::: READING TEXT
Trial and Error

 

# 272

 

As evidenced by the wording of the WHO report, released yesterday in The Lancet on antiviral recommendations for the treatment of the H5N1 virus, doctors and scientists are working with a nearly crippling lack of direct knowledge of the efficacy of the treatments used thus far.

 

And this, I’m quite sure, is as frustrating to them as it is to each of us.

 

To date, nearly all of the avian flu victims have been in countries with less than ideal surveillance and treatment facilities. Patients show up generally, only after days of illness, often on death’s door before they see a doctor. Treatments are either too little, or too late. Autopsies are rarely performed, and so we are left with many unanswered questions.

 

It is very difficult to draw any conclusions of what might work based on the data we have so far.

 

The fact that a panel of 13 doctors and scientists were able to make a strong recommendation for the use of Oseltamevir (Tamiflu), based on admittedly weak evidence, is nothing less than remarkable. Getting a room full of doctors to agree on a standardized treatment for any given condition is difficult.

 

This panel deserves credit for making a difficult decision with such little direct evidence.

 

Whether Tamiflu, or Relenza, or even the M2 ion channel inhibitors prove to be effective against the H5N1 virus remains to be seen. These doctors and scientists made no claim that these drugs would work, only that they had the best chance of working of what we currently have available.

 

Human H5N1 infections have an extremely high mortality rate, and given that fact, it is reasonable to use medicines even if confidence in their ability to reduce the mortality and morbidity of the disease are low, as long as the downsides are acceptable.

 

As more patients contract this infection, and are treated, our knowledge will expand. Hopefully we will learn more, and develop better ways to combat it.

 

Like it or not, medicine is a moving target. Treatments that were considered `standard’ a few years ago have been abandoned today because we discovered that they either didn’t work, or did more harm than good. Sometimes, old treatments, once abandoned, are brought back, because we discovered they actually worked.

 

The classic example, known to every doctor who has been in practice more than 20 years, is that prior to 1986, a patient in cardiac arrest for more than a minute was automatically given 2 amps of sodium bicarbonate intravenously to correct acidosis.

 

Every doctor `knew’ you couldn’t cardiovert (defibrillate) an acidotic heart. So before attempting defibrillation, 2 amps of bicarb always went in.

 

This practice was removed from the protocol in 1986, after it was determined that the bicarb didn’t help, and possibly did some harm.

 

The doctors and paramedics (including myself) that used the old protocol weren’t bad or incompetent. They were simply using the best practice of the time, based on our understanding of human physiology and the pharmacology we had available.

 

The advent of paramedics, and advanced mobile life support units in the early 1970’s allowed doctors more opportunities to treat cardiac arrests than they had ever had before, and that helped advance our knowledge of what worked, and what didn’t.

 

And in just the same way, as more doctors, and more hospitals deal with the H5N1 infection, we will learn more. The earliest patients will be treated, by necessity, by trial and error.

 

It’s a lousy way to learn. But it’s the only way we have.
::::::
::: PROVIDED INFORMATION
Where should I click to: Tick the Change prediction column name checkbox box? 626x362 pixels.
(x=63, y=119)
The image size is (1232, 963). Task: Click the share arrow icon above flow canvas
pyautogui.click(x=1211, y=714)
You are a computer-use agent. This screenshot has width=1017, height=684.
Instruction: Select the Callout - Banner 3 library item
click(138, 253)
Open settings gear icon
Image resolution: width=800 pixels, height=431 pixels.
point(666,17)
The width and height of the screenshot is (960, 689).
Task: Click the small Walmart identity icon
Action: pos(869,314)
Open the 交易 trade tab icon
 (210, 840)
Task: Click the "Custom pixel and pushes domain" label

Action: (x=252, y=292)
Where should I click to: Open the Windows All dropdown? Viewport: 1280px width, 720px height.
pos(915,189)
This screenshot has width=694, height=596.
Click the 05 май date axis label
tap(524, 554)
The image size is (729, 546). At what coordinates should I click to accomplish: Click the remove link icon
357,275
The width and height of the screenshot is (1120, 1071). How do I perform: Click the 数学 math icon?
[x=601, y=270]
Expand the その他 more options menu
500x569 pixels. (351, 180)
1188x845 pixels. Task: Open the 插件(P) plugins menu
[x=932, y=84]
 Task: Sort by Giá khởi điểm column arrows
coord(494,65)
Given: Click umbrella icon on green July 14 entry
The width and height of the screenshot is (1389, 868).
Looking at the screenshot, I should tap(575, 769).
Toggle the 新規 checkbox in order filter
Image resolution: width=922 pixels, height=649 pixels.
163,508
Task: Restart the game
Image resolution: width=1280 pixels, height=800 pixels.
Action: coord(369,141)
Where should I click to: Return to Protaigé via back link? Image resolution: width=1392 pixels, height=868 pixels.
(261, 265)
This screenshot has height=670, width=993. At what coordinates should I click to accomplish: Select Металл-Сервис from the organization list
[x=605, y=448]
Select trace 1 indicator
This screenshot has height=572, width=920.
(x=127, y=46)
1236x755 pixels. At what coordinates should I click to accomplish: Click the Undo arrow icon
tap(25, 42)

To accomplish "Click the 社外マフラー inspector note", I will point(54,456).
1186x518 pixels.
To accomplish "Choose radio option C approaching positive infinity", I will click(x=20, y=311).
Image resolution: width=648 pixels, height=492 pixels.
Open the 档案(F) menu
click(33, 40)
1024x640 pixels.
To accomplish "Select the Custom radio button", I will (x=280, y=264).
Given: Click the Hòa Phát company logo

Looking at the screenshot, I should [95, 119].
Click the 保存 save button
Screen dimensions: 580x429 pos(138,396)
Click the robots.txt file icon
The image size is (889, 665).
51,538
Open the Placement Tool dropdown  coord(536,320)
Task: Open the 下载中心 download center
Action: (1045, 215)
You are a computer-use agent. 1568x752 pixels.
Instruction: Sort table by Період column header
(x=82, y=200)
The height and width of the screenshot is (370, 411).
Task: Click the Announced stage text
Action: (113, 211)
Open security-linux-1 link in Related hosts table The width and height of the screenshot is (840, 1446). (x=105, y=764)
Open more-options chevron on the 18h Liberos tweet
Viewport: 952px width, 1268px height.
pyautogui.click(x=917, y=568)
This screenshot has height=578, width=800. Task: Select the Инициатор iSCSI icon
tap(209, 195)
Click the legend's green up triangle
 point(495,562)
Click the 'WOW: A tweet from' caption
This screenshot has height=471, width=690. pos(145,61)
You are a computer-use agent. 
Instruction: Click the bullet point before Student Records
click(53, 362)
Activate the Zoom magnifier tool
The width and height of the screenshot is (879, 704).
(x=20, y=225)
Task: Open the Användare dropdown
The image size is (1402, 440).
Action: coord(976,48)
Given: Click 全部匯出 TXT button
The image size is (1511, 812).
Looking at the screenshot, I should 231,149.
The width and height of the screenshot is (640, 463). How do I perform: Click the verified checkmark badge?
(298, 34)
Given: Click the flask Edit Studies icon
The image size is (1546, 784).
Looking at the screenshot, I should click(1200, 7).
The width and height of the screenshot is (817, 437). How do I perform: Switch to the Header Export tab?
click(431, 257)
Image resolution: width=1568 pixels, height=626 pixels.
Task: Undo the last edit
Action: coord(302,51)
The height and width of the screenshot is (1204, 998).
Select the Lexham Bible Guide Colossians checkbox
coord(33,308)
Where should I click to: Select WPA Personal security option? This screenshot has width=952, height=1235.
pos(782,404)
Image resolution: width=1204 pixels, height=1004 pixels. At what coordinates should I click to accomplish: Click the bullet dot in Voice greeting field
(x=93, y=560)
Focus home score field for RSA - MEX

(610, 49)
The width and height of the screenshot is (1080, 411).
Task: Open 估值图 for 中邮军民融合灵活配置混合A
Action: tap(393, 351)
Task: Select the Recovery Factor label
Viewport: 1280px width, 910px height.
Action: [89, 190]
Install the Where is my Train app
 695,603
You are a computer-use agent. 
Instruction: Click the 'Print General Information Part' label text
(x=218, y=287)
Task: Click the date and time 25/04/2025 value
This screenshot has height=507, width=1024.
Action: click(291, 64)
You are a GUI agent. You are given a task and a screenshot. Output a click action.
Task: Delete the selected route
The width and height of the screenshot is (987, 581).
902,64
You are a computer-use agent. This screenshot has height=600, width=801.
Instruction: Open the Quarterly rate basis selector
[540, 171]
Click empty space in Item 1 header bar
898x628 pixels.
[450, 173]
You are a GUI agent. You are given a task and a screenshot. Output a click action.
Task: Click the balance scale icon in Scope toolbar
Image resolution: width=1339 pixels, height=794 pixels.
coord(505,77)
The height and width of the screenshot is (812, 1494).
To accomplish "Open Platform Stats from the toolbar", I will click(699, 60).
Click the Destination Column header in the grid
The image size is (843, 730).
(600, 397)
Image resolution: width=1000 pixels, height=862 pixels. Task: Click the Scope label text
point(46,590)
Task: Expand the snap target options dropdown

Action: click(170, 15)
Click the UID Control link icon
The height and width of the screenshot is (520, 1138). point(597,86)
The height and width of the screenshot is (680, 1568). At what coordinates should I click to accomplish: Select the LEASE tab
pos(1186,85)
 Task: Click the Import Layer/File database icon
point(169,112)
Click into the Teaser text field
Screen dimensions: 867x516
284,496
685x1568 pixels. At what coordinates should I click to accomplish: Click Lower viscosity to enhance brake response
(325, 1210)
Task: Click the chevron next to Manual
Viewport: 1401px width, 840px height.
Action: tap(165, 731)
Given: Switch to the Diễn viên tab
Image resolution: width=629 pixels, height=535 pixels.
::::::
### TASK PROMPT
In the essay on H5N1 treatment, in what year was the practice of giving sodium bicarbonate to cardiac arrest patients removed from the protocol? The rows come from a different source than the essay on H5N1 treatment.

### PROBLEM SOLUTION
1986